(The input Opens)
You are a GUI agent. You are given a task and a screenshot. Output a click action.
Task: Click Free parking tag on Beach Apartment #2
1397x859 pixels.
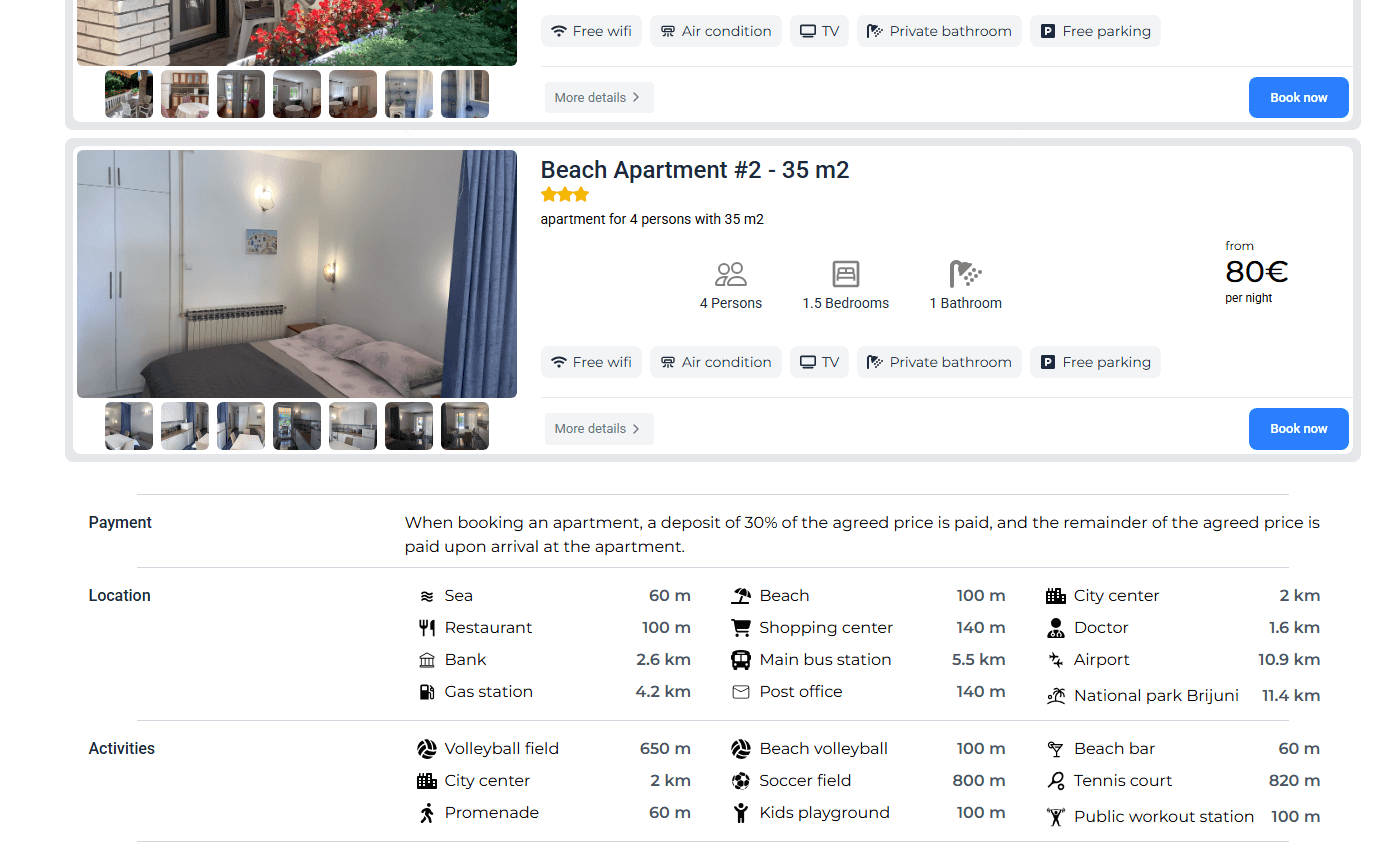(x=1095, y=362)
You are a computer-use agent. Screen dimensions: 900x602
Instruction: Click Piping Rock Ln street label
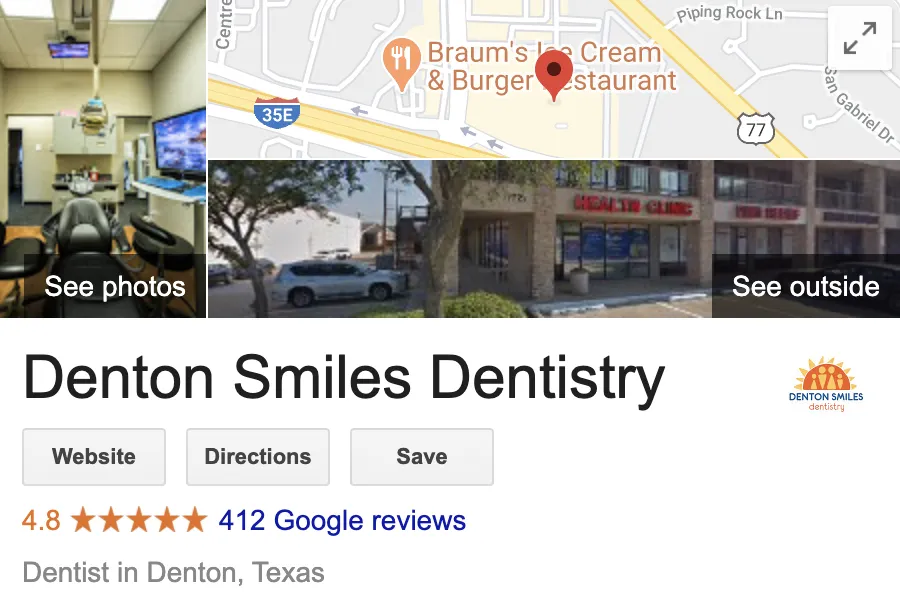pos(730,13)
(The input Closes)
Problem statement:
What must be output is the exact run of lines from the one holding "Task: Click Free" through the end of the entries above, both ends included, minus the pictures.

Response to the task:
Task: Click Free parking tag on Beach Apartment #2
1397x859 pixels.
(x=1095, y=362)
You are a computer-use agent. Screen dimensions: 900x602
Instruction: Click Piping Rock Ln street label
pos(730,13)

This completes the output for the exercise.